--- Work required ---
All lines of the listing that contain "computer" should be shown in full.

———

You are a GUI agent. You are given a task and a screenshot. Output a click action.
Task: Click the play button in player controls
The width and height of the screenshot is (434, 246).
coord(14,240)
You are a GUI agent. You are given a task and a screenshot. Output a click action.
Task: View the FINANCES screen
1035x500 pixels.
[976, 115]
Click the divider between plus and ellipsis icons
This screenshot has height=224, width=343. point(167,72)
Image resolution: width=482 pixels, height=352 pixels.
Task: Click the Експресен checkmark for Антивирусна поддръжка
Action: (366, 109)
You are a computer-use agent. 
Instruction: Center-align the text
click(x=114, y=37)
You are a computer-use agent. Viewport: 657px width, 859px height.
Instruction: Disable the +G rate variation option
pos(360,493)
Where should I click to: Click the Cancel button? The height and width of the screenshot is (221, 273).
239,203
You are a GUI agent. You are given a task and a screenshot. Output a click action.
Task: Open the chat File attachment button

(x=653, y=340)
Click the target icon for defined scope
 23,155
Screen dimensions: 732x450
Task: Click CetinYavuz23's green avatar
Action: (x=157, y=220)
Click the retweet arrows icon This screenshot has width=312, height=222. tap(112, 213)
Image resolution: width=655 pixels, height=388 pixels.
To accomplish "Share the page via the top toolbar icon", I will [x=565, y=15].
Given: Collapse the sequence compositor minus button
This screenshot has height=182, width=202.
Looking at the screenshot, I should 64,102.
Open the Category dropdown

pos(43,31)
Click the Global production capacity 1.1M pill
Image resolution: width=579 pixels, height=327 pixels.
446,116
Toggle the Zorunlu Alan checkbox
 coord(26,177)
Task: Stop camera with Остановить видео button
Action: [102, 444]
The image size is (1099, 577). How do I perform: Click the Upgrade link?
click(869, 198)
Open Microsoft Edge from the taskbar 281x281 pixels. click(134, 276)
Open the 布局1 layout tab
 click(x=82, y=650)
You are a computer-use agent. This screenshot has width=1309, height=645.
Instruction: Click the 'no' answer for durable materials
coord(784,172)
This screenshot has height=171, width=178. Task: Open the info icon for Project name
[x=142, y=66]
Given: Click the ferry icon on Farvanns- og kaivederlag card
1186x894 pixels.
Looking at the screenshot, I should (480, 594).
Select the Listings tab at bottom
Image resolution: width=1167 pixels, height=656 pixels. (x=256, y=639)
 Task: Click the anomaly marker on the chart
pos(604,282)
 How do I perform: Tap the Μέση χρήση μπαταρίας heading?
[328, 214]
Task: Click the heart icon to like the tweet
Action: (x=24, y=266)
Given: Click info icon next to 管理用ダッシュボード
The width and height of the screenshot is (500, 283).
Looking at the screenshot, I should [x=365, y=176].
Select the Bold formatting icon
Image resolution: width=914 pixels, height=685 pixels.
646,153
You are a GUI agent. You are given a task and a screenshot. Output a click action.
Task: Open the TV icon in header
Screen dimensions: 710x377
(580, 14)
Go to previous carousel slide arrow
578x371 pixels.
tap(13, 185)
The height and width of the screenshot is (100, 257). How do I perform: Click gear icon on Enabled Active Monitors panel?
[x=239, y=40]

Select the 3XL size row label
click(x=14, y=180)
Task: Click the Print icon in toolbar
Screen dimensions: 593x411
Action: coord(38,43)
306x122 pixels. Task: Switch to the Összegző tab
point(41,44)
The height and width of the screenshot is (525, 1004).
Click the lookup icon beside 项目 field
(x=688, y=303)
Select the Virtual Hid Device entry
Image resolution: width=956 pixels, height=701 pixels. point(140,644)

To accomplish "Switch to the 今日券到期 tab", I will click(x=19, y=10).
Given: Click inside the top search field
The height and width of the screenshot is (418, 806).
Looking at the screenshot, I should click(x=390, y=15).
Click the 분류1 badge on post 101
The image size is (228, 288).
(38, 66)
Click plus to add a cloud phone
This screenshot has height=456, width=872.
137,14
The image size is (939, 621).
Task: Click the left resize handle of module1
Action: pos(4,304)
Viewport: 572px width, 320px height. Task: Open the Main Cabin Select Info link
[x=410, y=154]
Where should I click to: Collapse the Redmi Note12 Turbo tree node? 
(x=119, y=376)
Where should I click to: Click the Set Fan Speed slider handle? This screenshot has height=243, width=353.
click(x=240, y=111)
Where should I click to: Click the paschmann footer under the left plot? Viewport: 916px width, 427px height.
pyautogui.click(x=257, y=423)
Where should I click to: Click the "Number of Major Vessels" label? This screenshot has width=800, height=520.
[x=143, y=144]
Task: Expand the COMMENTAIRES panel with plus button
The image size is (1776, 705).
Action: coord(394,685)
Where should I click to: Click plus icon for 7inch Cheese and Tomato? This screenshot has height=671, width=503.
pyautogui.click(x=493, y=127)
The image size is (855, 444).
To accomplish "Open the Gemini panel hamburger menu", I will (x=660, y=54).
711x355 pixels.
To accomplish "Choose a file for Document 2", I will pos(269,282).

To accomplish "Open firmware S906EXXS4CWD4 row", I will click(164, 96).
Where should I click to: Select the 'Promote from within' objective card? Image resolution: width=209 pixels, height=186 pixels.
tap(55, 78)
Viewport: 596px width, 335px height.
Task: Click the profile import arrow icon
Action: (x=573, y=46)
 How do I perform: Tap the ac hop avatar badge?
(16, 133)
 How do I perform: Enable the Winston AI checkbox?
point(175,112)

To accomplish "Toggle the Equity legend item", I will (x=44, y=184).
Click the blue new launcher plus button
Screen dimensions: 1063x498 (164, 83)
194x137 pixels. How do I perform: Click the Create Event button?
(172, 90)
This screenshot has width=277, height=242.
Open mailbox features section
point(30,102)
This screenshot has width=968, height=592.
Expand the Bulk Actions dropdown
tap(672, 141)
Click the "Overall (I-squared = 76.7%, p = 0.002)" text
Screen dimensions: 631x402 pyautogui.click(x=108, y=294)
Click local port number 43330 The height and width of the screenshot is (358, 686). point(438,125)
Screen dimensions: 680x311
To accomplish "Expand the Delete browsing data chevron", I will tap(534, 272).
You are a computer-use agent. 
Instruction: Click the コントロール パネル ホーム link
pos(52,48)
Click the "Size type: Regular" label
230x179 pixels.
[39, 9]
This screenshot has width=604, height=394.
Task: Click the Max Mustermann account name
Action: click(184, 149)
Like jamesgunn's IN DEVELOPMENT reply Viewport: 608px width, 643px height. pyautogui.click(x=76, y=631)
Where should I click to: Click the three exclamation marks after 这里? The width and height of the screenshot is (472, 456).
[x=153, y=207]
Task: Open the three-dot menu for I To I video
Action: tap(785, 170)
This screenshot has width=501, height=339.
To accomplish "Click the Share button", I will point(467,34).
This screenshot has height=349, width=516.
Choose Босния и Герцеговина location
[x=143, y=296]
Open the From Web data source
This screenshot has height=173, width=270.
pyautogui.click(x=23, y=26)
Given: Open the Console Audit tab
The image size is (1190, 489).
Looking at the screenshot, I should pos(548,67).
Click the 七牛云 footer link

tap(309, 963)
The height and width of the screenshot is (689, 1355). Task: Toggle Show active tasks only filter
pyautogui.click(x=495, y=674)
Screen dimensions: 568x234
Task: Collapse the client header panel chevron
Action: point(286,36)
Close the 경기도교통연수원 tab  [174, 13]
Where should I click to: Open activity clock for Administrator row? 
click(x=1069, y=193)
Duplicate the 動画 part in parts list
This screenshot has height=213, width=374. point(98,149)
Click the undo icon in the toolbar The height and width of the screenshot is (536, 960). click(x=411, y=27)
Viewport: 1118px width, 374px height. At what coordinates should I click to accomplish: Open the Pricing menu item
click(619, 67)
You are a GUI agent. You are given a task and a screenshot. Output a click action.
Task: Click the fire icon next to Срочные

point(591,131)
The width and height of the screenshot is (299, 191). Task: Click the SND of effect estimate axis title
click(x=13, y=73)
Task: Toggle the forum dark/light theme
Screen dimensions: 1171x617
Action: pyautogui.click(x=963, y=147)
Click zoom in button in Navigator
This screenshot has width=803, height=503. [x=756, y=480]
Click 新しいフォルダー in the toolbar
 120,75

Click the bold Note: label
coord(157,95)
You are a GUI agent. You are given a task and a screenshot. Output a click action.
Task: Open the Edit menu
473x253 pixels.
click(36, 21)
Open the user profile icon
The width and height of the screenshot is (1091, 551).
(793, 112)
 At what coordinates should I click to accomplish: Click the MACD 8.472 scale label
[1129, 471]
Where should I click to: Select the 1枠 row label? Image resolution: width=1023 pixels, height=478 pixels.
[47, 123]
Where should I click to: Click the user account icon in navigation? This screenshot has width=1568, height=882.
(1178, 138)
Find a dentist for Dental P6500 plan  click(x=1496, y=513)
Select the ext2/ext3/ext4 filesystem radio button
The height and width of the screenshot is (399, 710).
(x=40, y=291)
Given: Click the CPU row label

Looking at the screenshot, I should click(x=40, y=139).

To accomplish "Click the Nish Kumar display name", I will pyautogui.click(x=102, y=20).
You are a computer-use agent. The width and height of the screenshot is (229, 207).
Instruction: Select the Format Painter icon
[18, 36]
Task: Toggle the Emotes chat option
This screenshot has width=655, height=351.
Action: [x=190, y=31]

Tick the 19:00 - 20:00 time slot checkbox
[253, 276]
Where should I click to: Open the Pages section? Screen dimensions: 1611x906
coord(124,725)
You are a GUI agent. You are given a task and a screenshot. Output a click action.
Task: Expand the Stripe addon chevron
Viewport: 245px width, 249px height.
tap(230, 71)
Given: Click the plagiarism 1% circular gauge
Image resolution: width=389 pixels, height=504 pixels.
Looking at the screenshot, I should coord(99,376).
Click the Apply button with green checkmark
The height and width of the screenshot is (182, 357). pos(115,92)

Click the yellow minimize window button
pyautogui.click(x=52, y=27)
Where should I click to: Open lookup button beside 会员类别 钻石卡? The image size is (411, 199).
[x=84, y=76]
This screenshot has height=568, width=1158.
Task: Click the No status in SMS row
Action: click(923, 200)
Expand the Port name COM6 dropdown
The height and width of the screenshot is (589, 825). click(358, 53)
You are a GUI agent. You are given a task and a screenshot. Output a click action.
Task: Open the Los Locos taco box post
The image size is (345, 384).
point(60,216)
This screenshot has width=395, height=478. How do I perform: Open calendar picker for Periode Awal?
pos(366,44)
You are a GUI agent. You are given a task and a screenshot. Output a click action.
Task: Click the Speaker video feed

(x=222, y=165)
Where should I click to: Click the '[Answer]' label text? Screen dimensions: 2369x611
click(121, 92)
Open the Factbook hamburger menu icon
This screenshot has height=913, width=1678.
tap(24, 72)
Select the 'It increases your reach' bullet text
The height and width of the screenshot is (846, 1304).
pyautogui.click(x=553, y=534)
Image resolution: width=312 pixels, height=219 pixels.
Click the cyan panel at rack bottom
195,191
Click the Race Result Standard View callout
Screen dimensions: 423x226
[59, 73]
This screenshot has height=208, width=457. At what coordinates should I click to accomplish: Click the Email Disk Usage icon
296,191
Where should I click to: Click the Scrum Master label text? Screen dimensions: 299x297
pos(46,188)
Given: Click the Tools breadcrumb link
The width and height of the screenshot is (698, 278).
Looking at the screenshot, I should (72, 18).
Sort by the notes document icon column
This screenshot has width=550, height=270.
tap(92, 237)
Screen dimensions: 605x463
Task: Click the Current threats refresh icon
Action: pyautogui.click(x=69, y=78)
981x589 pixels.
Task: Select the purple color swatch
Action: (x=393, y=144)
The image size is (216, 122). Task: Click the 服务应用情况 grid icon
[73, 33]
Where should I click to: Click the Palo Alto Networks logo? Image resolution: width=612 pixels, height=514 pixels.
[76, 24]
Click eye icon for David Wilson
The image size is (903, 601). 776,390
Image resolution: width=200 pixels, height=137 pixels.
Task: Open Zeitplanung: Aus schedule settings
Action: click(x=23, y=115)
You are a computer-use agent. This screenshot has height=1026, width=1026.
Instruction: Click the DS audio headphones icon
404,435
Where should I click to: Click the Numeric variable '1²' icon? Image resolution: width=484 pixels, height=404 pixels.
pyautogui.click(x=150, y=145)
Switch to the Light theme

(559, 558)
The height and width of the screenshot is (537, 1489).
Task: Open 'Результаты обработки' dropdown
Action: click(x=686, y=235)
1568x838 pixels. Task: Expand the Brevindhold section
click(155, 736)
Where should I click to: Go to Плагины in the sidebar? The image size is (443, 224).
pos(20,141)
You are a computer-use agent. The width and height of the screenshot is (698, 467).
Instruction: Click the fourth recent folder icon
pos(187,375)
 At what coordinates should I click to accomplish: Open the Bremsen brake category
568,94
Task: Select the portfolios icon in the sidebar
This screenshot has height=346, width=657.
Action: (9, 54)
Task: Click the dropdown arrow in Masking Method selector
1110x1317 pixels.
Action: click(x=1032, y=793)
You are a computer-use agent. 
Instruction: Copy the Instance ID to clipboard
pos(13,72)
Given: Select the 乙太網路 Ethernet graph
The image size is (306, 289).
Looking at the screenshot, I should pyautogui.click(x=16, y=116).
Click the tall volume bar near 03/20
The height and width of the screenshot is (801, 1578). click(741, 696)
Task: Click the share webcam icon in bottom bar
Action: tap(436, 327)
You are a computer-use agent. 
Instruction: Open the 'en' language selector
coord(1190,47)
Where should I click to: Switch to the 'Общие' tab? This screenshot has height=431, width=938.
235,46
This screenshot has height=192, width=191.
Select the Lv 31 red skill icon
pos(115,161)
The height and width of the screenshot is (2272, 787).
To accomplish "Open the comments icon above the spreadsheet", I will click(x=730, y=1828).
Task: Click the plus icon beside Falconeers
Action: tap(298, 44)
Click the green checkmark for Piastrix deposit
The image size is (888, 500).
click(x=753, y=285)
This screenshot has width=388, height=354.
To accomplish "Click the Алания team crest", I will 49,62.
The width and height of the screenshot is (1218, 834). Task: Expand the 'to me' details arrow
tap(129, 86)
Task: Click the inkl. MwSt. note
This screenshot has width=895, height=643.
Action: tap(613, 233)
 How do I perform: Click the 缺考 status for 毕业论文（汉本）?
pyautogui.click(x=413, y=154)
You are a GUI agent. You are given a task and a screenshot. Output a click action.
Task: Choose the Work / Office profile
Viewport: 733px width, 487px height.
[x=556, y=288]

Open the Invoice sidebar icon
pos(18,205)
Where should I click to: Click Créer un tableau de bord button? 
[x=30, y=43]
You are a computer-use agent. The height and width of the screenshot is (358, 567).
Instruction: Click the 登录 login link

———

--- Solution for this task ---
You are a computer-use agent. 
You are a computer-use agent. Viewport: 657px width, 859px height.
You are a computer-use agent. This screenshot has width=1309, height=645.
You are a computer-use agent. 
You are a computer-use agent. The width and height of the screenshot is (229, 207).
You are a computer-use agent. This screenshot has height=1026, width=1026.
You are a computer-use agent. The width and height of the screenshot is (698, 467).
You are a computer-use agent. 
You are a computer-use agent. 
You are a computer-use agent. The height and width of the screenshot is (358, 567).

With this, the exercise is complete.